The records below must be repeated exactly, but without their pictures.

= Records for the task =
####
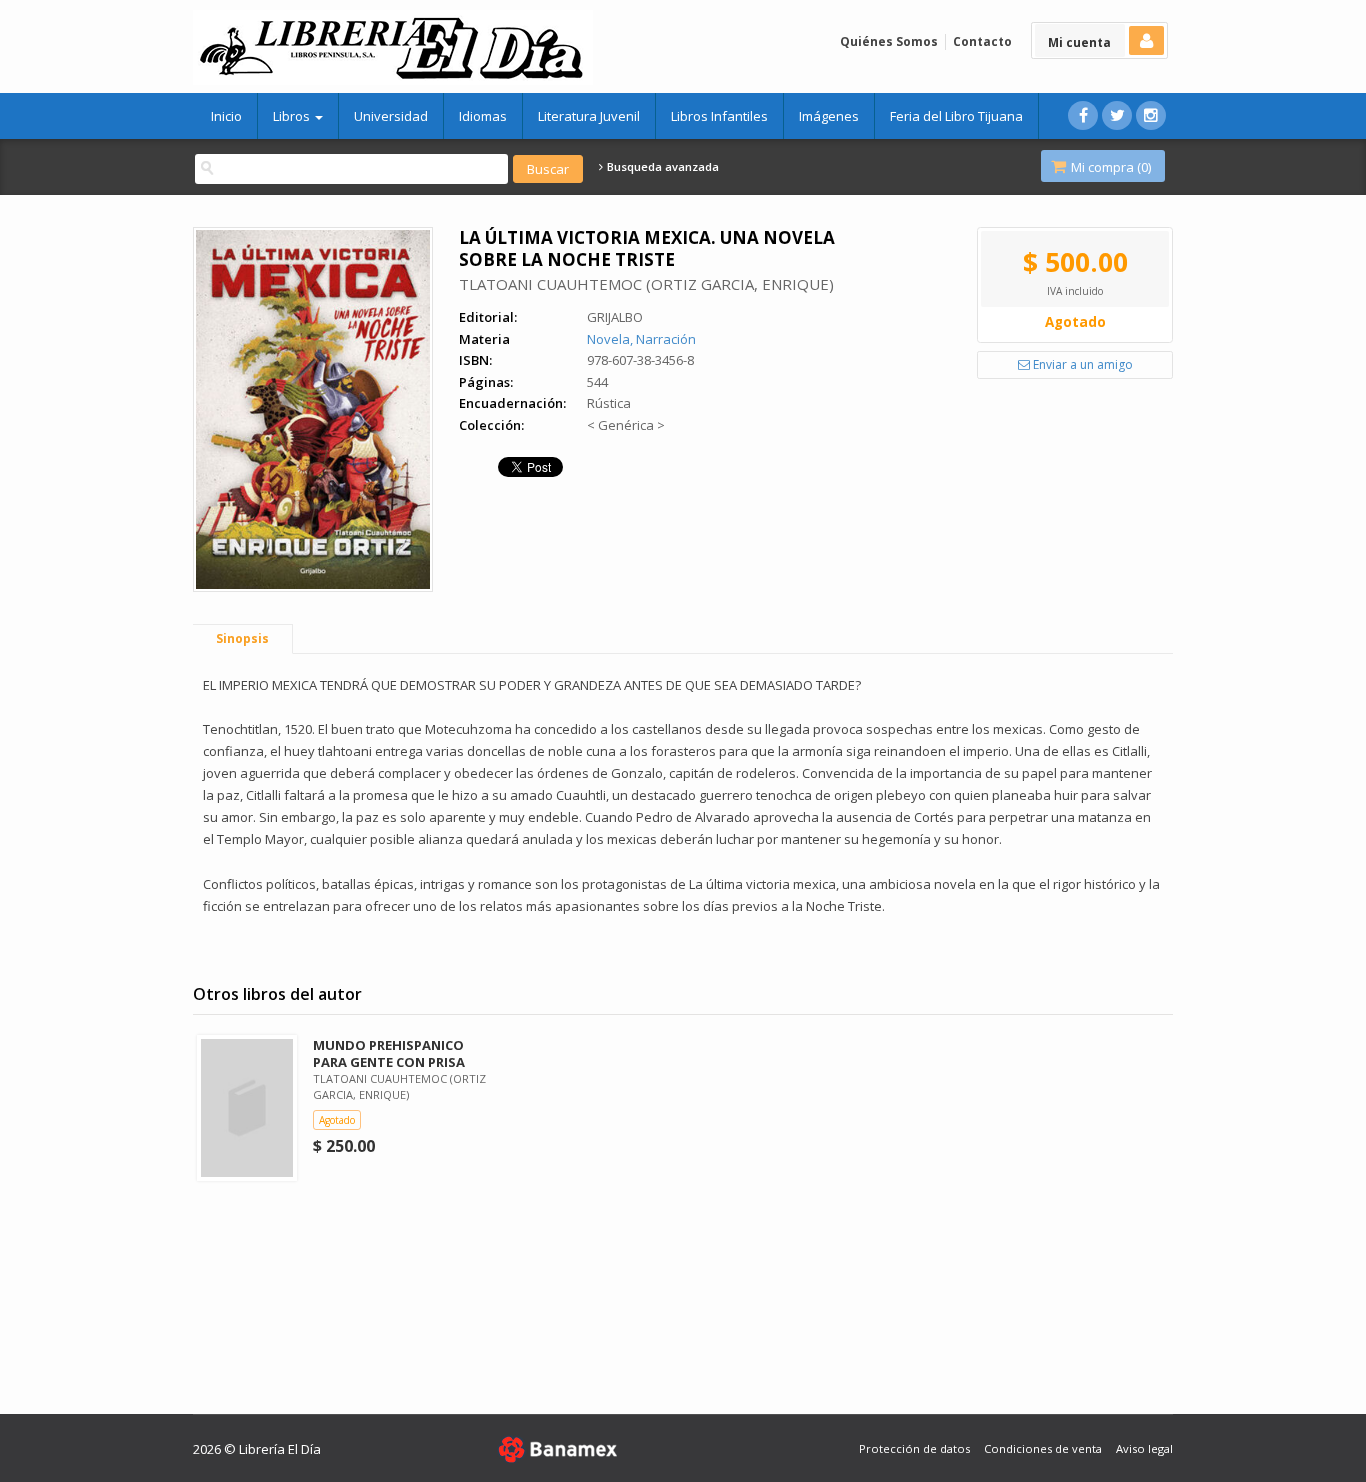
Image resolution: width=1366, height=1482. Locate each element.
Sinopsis (242, 638)
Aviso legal (1144, 1448)
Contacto (982, 41)
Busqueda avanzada (661, 167)
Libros (293, 116)
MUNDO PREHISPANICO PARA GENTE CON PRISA (389, 1053)
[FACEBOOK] (1083, 115)
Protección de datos (914, 1448)
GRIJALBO (615, 317)
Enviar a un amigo (1081, 364)
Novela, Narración (641, 339)
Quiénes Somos (889, 41)
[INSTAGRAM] (1151, 115)
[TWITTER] (1117, 115)
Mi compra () (1109, 167)
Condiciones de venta (1043, 1448)
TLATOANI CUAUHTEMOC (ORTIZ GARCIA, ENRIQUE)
####
= Written reply =
Image resolution: width=1366, height=1482. Locate each element.
Sinopsis (242, 638)
Aviso legal (1144, 1448)
Contacto (982, 41)
Busqueda avanzada (661, 167)
Libros (293, 116)
MUNDO PREHISPANICO PARA GENTE CON PRISA (389, 1053)
[FACEBOOK] (1083, 115)
Protección de datos (914, 1448)
GRIJALBO (615, 317)
Enviar a un amigo (1081, 364)
Novela, Narración (641, 339)
Quiénes Somos (889, 41)
[INSTAGRAM] (1151, 115)
[TWITTER] (1117, 115)
Mi compra () (1109, 167)
Condiciones de venta (1043, 1448)
TLATOANI CUAUHTEMOC (ORTIZ GARCIA, ENRIQUE)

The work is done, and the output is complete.